Job:
Express the rows below as a numbered list, omitting any blank lines.

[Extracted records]
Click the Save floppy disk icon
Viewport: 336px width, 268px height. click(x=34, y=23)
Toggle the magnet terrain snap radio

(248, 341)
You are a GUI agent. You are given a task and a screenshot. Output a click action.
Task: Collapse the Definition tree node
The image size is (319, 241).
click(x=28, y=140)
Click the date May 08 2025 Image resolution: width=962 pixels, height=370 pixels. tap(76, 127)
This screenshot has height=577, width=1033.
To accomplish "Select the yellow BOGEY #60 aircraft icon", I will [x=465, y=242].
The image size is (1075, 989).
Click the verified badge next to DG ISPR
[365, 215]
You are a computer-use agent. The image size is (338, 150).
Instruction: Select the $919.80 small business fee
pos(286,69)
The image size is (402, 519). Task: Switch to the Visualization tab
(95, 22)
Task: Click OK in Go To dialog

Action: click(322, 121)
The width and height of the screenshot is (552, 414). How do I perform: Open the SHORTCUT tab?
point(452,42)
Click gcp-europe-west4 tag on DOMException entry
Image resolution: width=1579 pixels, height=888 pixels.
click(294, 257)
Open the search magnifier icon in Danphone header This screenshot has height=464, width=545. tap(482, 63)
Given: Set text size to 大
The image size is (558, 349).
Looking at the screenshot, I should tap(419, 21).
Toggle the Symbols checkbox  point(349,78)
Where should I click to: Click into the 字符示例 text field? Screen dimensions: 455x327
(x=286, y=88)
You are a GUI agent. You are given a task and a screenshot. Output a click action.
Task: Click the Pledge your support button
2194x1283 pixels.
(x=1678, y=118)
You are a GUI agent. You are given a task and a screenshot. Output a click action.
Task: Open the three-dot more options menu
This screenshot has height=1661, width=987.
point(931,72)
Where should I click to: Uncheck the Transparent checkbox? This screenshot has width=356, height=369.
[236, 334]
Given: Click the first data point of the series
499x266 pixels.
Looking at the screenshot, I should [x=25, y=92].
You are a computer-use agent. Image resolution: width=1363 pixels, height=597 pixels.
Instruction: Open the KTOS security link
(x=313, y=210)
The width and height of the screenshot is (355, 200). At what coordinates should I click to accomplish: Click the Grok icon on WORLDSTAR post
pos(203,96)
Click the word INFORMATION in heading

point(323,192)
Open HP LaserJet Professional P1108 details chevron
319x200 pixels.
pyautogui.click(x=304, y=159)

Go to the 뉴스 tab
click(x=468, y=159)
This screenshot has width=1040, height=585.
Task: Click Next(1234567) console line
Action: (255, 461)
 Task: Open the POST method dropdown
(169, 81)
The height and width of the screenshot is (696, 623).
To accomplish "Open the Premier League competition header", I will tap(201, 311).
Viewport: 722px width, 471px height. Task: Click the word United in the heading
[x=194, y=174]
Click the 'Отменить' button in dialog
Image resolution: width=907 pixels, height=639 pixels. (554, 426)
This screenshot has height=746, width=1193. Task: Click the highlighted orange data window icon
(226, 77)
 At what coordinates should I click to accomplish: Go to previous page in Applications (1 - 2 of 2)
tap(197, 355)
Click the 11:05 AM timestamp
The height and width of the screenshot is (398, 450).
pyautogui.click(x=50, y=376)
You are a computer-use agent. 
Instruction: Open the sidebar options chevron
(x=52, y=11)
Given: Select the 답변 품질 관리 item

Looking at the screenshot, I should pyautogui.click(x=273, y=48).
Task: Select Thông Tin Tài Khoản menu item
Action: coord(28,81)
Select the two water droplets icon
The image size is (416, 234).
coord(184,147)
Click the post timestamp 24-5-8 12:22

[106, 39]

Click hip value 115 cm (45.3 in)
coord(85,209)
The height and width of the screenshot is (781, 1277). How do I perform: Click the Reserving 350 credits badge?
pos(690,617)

Task result:
1. Click the Save floppy disk icon
2. Viewport: 336px width, 268px height. click(x=34, y=23)
3. Toggle the magnet terrain snap radio
4. (248, 341)
5. You are a GUI agent. You are given a task and a screenshot. Output a click action.
6. Task: Collapse the Definition tree node
7. The image size is (319, 241).
8. click(x=28, y=140)
9. Click the date May 08 2025 Image resolution: width=962 pixels, height=370 pixels. tap(76, 127)
10. This screenshot has height=577, width=1033.
11. To accomplish "Select the yellow BOGEY #60 aircraft icon", I will [x=465, y=242].
12. The image size is (1075, 989).
13. Click the verified badge next to DG ISPR
14. [365, 215]
15. You are a computer-use agent. The image size is (338, 150).
16. Instruction: Select the $919.80 small business fee
17. pos(286,69)
18. The image size is (402, 519). Task: Switch to the Visualization tab
19. (95, 22)
20. Task: Click OK in Go To dialog
21. Action: click(322, 121)
22. The width and height of the screenshot is (552, 414). How do I perform: Open the SHORTCUT tab?
23. point(452,42)
24. Click gcp-europe-west4 tag on DOMException entry
25. Image resolution: width=1579 pixels, height=888 pixels.
26. click(294, 257)
27. Open the search magnifier icon in Danphone header This screenshot has height=464, width=545. tap(482, 63)
28. Given: Set text size to 大
29. The image size is (558, 349).
30. Looking at the screenshot, I should tap(419, 21).
31. Toggle the Symbols checkbox  point(349,78)
32. Where should I click to: Click into the 字符示例 text field? Screen dimensions: 455x327
33. (x=286, y=88)
34. You are a GUI agent. You are given a task and a screenshot. Output a click action.
35. Task: Click the Pledge your support button
36. 2194x1283 pixels.
37. (x=1678, y=118)
38. You are a GUI agent. You are given a task and a screenshot. Output a click action.
39. Task: Open the three-dot more options menu
40. This screenshot has height=1661, width=987.
41. point(931,72)
42. Where should I click to: Uncheck the Transparent checkbox? This screenshot has width=356, height=369.
43. [236, 334]
44. Given: Click the first data point of the series
45. 499x266 pixels.
46. Looking at the screenshot, I should [x=25, y=92].
47. You are a computer-use agent. Image resolution: width=1363 pixels, height=597 pixels.
48. Instruction: Open the KTOS security link
49. (x=313, y=210)
50. The width and height of the screenshot is (355, 200). At what coordinates should I click to accomplish: Click the Grok icon on WORLDSTAR post
51. pos(203,96)
52. Click the word INFORMATION in heading
53. point(323,192)
54. Open HP LaserJet Professional P1108 details chevron
55. 319x200 pixels.
56. pyautogui.click(x=304, y=159)
57. Go to the 뉴스 tab
58. click(x=468, y=159)
59. This screenshot has width=1040, height=585.
60. Task: Click Next(1234567) console line
61. Action: (255, 461)
62.  Task: Open the POST method dropdown
63. (169, 81)
64. The height and width of the screenshot is (696, 623).
65. To accomplish "Open the Premier League competition header", I will tap(201, 311).
66. Viewport: 722px width, 471px height. Task: Click the word United in the heading
67. [x=194, y=174]
68. Click the 'Отменить' button in dialog
69. Image resolution: width=907 pixels, height=639 pixels. (554, 426)
70. This screenshot has height=746, width=1193. Task: Click the highlighted orange data window icon
71. (226, 77)
72.  At what coordinates should I click to accomplish: Go to previous page in Applications (1 - 2 of 2)
73. tap(197, 355)
74. Click the 11:05 AM timestamp
75. The height and width of the screenshot is (398, 450).
76. pyautogui.click(x=50, y=376)
77. You are a computer-use agent. 
78. Instruction: Open the sidebar options chevron
79. (x=52, y=11)
80. Given: Select the 답변 품질 관리 item
81. Looking at the screenshot, I should pyautogui.click(x=273, y=48).
82. Task: Select Thông Tin Tài Khoản menu item
83. Action: coord(28,81)
84. Select the two water droplets icon
85. The image size is (416, 234).
86. coord(184,147)
87. Click the post timestamp 24-5-8 12:22
88. [106, 39]
89. Click hip value 115 cm (45.3 in)
90. coord(85,209)
91. The height and width of the screenshot is (781, 1277). How do I perform: Click the Reserving 350 credits badge?
92. pos(690,617)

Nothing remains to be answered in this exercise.